In August of the same year, the pope accused Campana before imperial ministers of intrigues, arrogance, and boasting against the emperor. However, Cosimo fervently defended Campana, proving all the accusations to be false. This only intensified Campana's hatred toward Paul III. In the following years, he not only stirred his lord but also the Tuscan clergy against the pope, going so far as to call him "evil, arrogant, unjust, and shameless," and declaring, "I do not care about dying, as long as I do not do it before Pope Paul!"
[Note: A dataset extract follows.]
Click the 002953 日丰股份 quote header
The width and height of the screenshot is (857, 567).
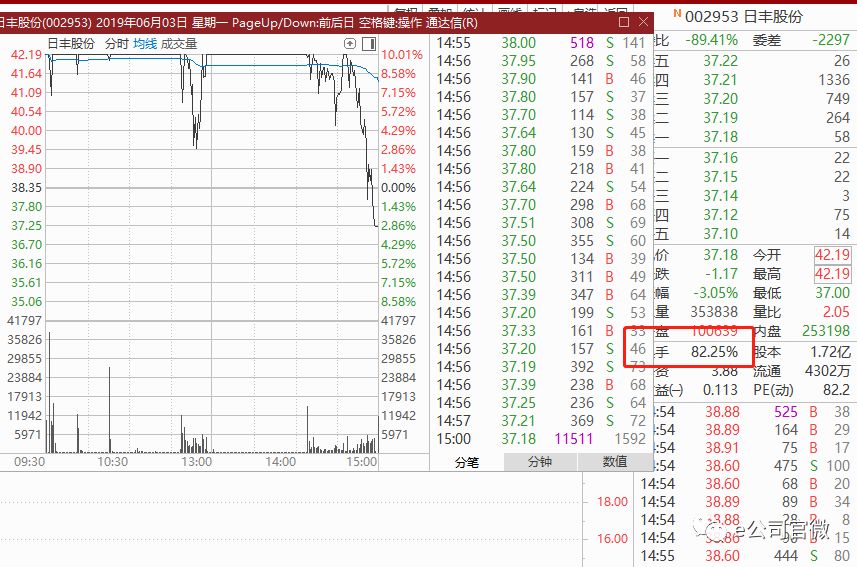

In October, new accusations were leveled against Campana by Don Giovanni de Luna, commander of the Spanish garrison in Florence, who sought to discredit Cosimo before the emperor through Campana. Once again, the slander was not believed.
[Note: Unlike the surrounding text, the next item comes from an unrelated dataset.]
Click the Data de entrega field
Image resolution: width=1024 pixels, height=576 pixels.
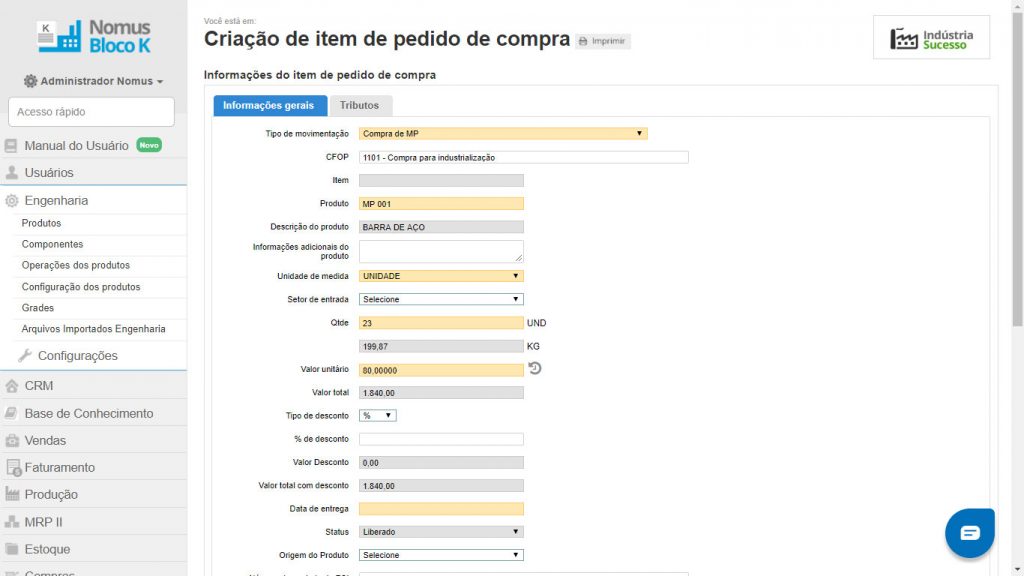[x=441, y=509]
Campana's work regarding internal politics in 1538-39 was particularly significant. He successfully marginalized Cardinal Cybo, who, in his attempts to expand his influence and power, had kept Giulio, Alessandro's illegitimate son and potential rival to Cosimo, by his side. In 1540, Campana intervened in the dispute over the collection of extraordinary tithes imposed on all Italian ecclesiastical benefices by the pope. Together with Torelli, he introduced a ban suspending all payments until an agreement with the pope was reached. In August 1541, he accompanied the duke to Genoa to pay homage to the emperor.

== Later years ==
In his later years, Campana's political influence waned, and he was consulted less frequently, partly due to declining health. It's probable that Duchess Eleonora of Toledo's hostility impacted the duke's attitude, as she wanted Campana to be more submissive to Spain, especially after he opposed the emperor's request for a 200,000 scudi loan. However, Campana still received the oath of allegiance from troops stationed at the fortresses, which were finally returned to the duke in 1543. He died in early September 1546 and was laid to rest in the Church of San Romolo.

== Legacy ==
Campana was recognized not only for his political acumen but also for his literary talents, despite having published only one work: Virgiliana quaestio (Bologna 1526). This text, dedicated to Ercole Gonzaga, was reprinted numerous times. In the preface to the 1540 Milan edition, Campana expressed his intention to write more Virgilian questions, but this project remained unfinished.

He was an active member of the Florentine Academy, even serving as its consul from February 7, 1545. He temporarily hosted the academy in his home before it found a permanent location. In July 1546, just a few months before his death, he gave a public reading as an academic on Petrarch's sonnet: "Amor che nel pensier mio vince et regna."

Campana fostered close relationships with numerous intellectuals of his time, including:

- Guglielmo Pazzi, who dedicated his Latin translation of Aristotle's Poetics to Campana.
- Leonardo Giacchini, who dedicated his translation of Galen's De praecognitione to him.
- Benedetto Varchi, who dedicated his Dichiarazione sulla seconda parte del canto XVI del Purgatorio to him.

He shared a particularly strong bond with Pier Vettori, with whom he maintained a lively correspondence. In 1538, Campana even persuaded Vettori to accept the position of lecturer at the Florentine Studio with an annual salary of 300 scudi. In the autumn of 1545, Campana went to great lengths—using trickery, abuse, and intimidation—to prevent the publication of Segni's Italian translation of Aristotle's Rhetoric, even appealing to the duke. This was done purely to please his friend Vettori. He also maintained cordial relations with Bartolomeo Cavalcanti, despite his distance from Florence, expressing interest in seeing Cavalcanti's first books of Rhetoric in October 1545.

Campana played a decisive role in reorganizing the University of Pisa, which had been dissolved since 1494. He devoted himself to this task with great zeal in 1543–44, seeking students and distinguished teachers and structuring the university on the model of those in Parma and Pavia. In 1544, he inaugurated the attached college for forty young men with a speech.